▸ **Your goal**
When you print the records below, keep every word exact and leave out the images.

▸ **Records to process**
--------------------------------------------------

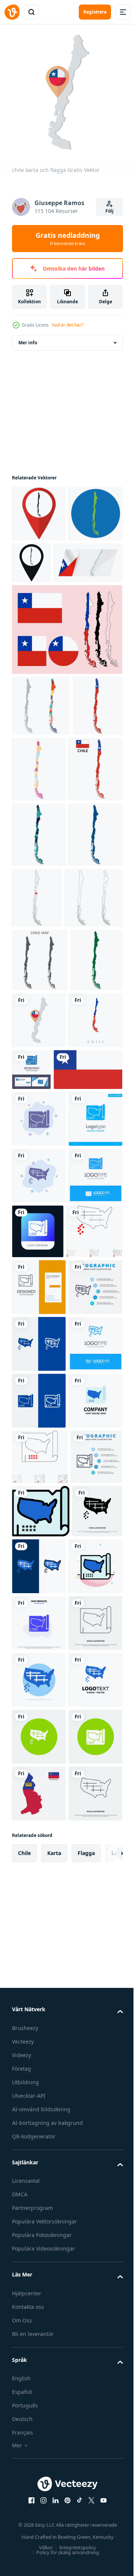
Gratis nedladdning (68, 238)
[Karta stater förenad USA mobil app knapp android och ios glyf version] (94, 1534)
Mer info (27, 337)
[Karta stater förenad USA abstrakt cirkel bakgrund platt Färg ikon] (39, 2379)
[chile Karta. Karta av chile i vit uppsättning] (40, 1080)
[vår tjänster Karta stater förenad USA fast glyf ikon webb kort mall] (39, 2265)
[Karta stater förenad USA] (39, 2492)
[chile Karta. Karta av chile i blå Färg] (39, 1016)
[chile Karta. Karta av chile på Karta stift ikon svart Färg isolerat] (88, 557)
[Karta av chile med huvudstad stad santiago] (93, 1014)
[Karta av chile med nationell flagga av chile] (37, 818)
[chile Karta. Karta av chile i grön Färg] (38, 1205)
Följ (109, 211)
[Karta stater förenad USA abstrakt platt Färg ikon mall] (39, 2208)
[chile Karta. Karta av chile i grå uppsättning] (40, 1142)
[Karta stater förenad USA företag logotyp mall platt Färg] (39, 1930)
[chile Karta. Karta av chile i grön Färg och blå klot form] (39, 565)
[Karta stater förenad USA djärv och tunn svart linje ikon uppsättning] (40, 1590)
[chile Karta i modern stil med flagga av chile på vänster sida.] (46, 614)
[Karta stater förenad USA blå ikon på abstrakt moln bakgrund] (39, 1364)
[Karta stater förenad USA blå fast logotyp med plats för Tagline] (39, 1535)
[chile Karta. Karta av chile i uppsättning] (41, 757)
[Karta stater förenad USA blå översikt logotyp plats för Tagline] (39, 1817)
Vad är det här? (67, 325)
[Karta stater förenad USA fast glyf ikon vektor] (37, 2149)
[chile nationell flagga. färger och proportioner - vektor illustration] (46, 1315)
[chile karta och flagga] (93, 1202)
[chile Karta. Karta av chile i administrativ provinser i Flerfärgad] (91, 820)
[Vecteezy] (12, 12)
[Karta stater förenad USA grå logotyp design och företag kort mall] (39, 1646)
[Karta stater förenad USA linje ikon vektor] (39, 2322)
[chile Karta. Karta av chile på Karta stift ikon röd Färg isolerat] (39, 508)
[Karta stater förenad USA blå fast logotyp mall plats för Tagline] (39, 1421)
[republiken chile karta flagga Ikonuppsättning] (66, 680)
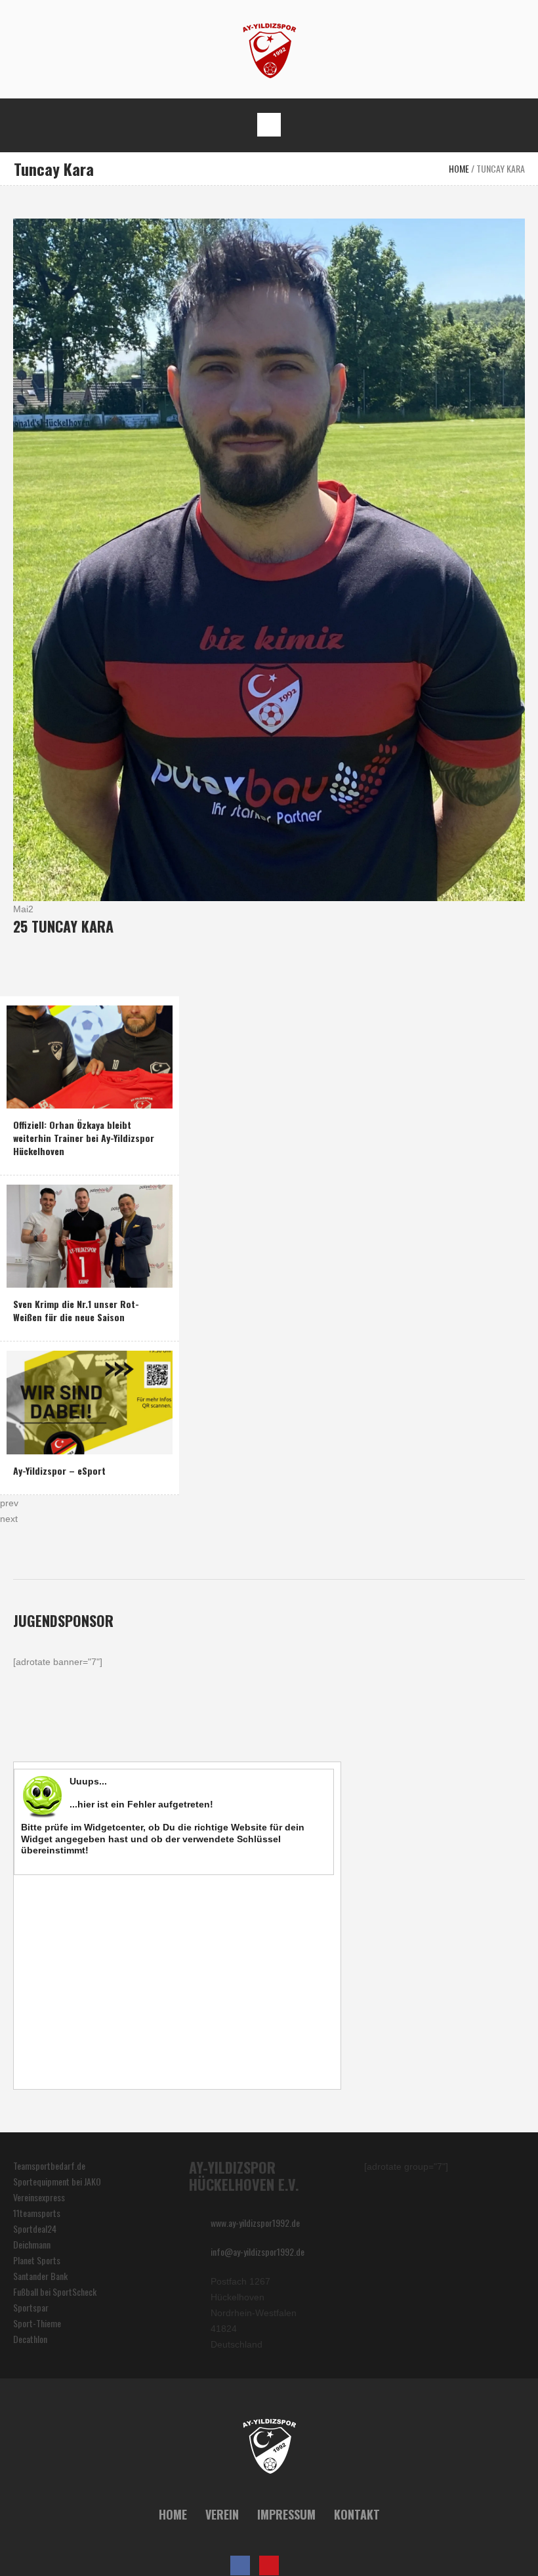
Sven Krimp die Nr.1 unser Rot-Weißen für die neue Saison (76, 1310)
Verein (222, 2514)
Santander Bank (40, 2276)
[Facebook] (240, 2565)
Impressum (286, 2514)
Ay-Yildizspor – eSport (59, 1470)
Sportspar (31, 2307)
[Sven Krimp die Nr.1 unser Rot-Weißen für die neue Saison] (90, 1235)
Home (459, 168)
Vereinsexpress (39, 2197)
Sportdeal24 (34, 2228)
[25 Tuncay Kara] (269, 558)
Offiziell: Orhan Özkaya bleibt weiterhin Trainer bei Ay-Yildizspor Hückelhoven (83, 1138)
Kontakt (357, 2514)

--------------------------------------------------

▸ **Written response**
Gratis nedladdning (68, 238)
[Karta stater förenad USA mobil app knapp android och ios glyf version] (94, 1534)
Mer info (27, 337)
[Karta stater förenad USA abstrakt cirkel bakgrund platt Färg ikon] (39, 2379)
[chile Karta. Karta av chile i vit uppsättning] (40, 1080)
[vår tjänster Karta stater förenad USA fast glyf ikon webb kort mall] (39, 2265)
[Karta stater förenad USA] (39, 2492)
[chile Karta. Karta av chile i blå Färg] (39, 1016)
[chile Karta. Karta av chile på Karta stift ikon svart Färg isolerat] (88, 557)
[Karta av chile med huvudstad stad santiago] (93, 1014)
[Karta av chile med nationell flagga av chile] (37, 818)
[chile Karta. Karta av chile i grön Färg] (38, 1205)
Följ (109, 211)
[Karta stater förenad USA abstrakt platt Färg ikon mall] (39, 2208)
[chile Karta. Karta av chile i grå uppsättning] (40, 1142)
[Karta stater förenad USA företag logotyp mall platt Färg] (39, 1930)
[chile Karta. Karta av chile i grön Färg och blå klot form] (39, 565)
[Karta stater förenad USA djärv och tunn svart linje ikon uppsättning] (40, 1590)
[chile Karta i modern stil med flagga av chile på vänster sida.] (46, 614)
[Karta stater förenad USA blå ikon på abstrakt moln bakgrund] (39, 1364)
[Karta stater förenad USA blå fast logotyp med plats för Tagline] (39, 1535)
[chile Karta. Karta av chile i uppsättning] (41, 757)
[Karta stater förenad USA blå översikt logotyp plats för Tagline] (39, 1817)
Vad är det här? (67, 325)
[Karta stater förenad USA fast glyf ikon vektor] (37, 2149)
[chile nationell flagga. färger och proportioner - vektor illustration] (46, 1315)
[chile karta och flagga] (93, 1202)
[chile Karta. Karta av chile i administrativ provinser i Flerfärgad] (91, 820)
[Vecteezy] (12, 12)
[Karta stater förenad USA grå logotyp design och företag kort mall] (39, 1646)
[Karta stater förenad USA linje ikon vektor] (39, 2322)
[chile Karta. Karta av chile på Karta stift ikon röd Färg isolerat] (39, 508)
[Karta stater förenad USA blå fast logotyp mall plats för Tagline] (39, 1421)
[republiken chile karta flagga Ikonuppsättning] (66, 680)
Sven Krimp die Nr.1 unser Rot-Weißen für die neue Saison (76, 1310)
Verein (222, 2514)
Santander Bank (40, 2276)
[Facebook] (240, 2565)
Impressum (286, 2514)
Ay-Yildizspor – eSport (59, 1470)
Sportspar (31, 2307)
[Sven Krimp die Nr.1 unser Rot-Weißen für die neue Saison] (90, 1235)
Home (459, 168)
Vereinsexpress (39, 2197)
Sportdeal24 (34, 2228)
[25 Tuncay Kara] (269, 558)
Offiziell: Orhan Özkaya bleibt weiterhin Trainer bei Ay-Yildizspor Hückelhoven (83, 1138)
Kontakt (357, 2514)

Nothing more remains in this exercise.